You say you cannot live with me, you need your own identity
And now we air our laundry on national TV
And so you hate my arrogance, my smothering, and sitting on the fence,
But I’m afraid of the hard permanence of letting you go free

(Chorus)

I’m so sick of fighting and that effigy you’re lighting looks
An awful lot like someone whose name I just can’t quite place
And though you say it’s not supposed to be me or any entity
Still through the flames and smoke I see I recognize that face

(Chorus)

And you were someone who would
Always tell me things I don’t know,
And tell me where to go
But there I’ll always go, always go there
Whether or not you’re waiting
I don’t care if you’ll be waiting
But please say that you will be waiting there for me
Don’t you ever leave me, don’t leave

7 thoughts on “Song of the Day #348: ‘You Will Be Waiting’ – Barenaked Ladies

  1. Amy says:

    Is it possible this is also a song about fearing death? Not that it isn’t everything you say that it is, as well. When I was listening, I wondered “where is she going that he wants her to be constantly waiting for him? What’s going on? Is she dying?” I was thinking this all in a sort of tongue-in-cheek way, but then when I looked at the lyrics again, that first verse suggests that my silly question could have some merit. They’re walking together through the autum, “nearing winter.” Maybe he’s a cynic, who has little faith in the after life. She’s the one who has always told him things he didn’t know, and told him where to go (in all the serious and funny ways that line implies). Now he’s afraid of what comes next, and though he figures he’ll manage it – whatever IT is – one way or another, he’d much rather manage it with her.

    Maybe?

  2. Clay says:

    I like that interpretation a lot, particularly as it relates to the first and last verses.
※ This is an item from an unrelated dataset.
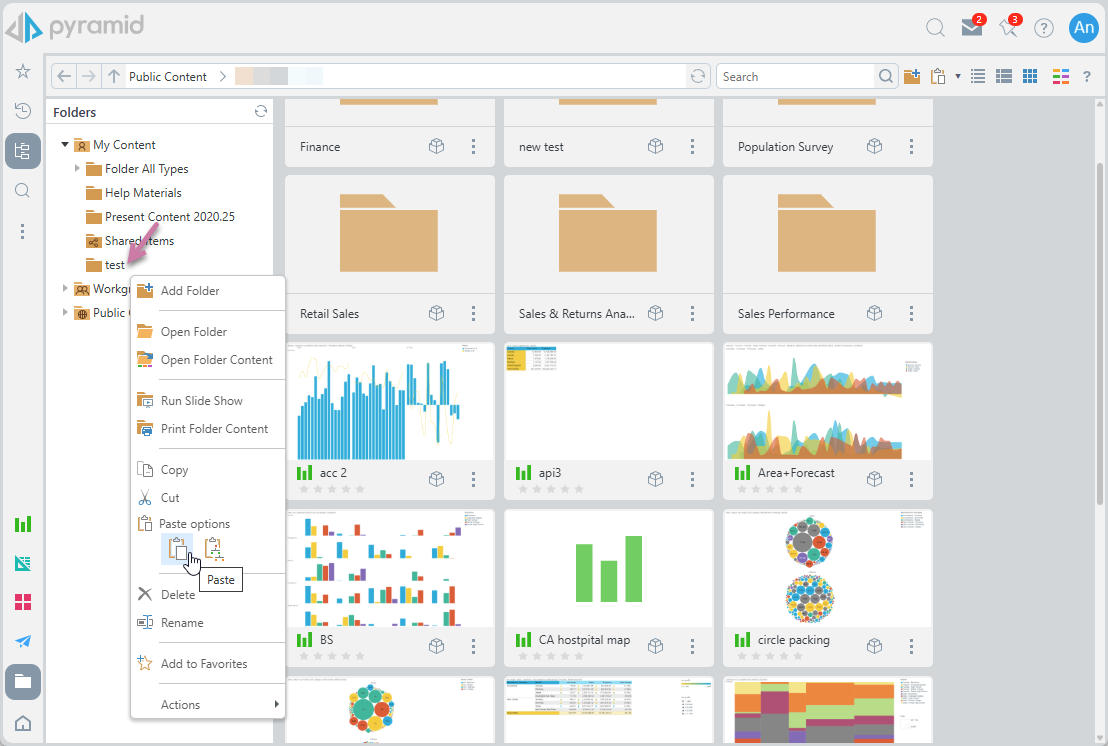Rate acc 2 with the first star
The width and height of the screenshot is (1108, 746).
304,489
    I read one person’s guess (tongue in cheek, perhaps, but perhaps not) that the “I” in the song is Canada and the “you” Quebec and the song is about Quebec wanting to secede. The second and third verses could be read in that light.

  3. Amy says:

    Hmm… yeah, the verse about airing laundry on national television seemed odd to me. The Canada/Quebec angle makes it absolutely perfect. I like that.

  4. Dana says:

    I’m digging the whole Canada/Quebec angle–it really makes sense, and, if intended, is a very clever way to personify Quebec. I don’t see the death angle so much, unless of course he expects (or hopes) the girl will be waiting in Heaven for him.

  5. Clay says:

    I think the heaven thing is what Amy was getting at. I don’t know enough about Quebec to know how well the lyrics fit, but some of them seem particularly fitting (the effigy and national TV stuff, for example).

  6. Dana says:

    Quebec views the Canadian government as arrogant, smothering, hedging, untrustworthy, and unsympathetic as to the desire for independence. The song captures those sentiments quite well, but also argues the perspective of Canada that, like it or not, Quebec is a part of the country’s fabric and that they need each other and will always be bound together.

    I plan on going to Texas to sing this song to those clowns!

  7. Amy says:

    Yes, “the heaven thing,” or whatever undetermined thing it might be, is what I was going for. The singer is uncertain, in fact has little faith, but wants to believe that if there is something next, she’ll be there waiting for him.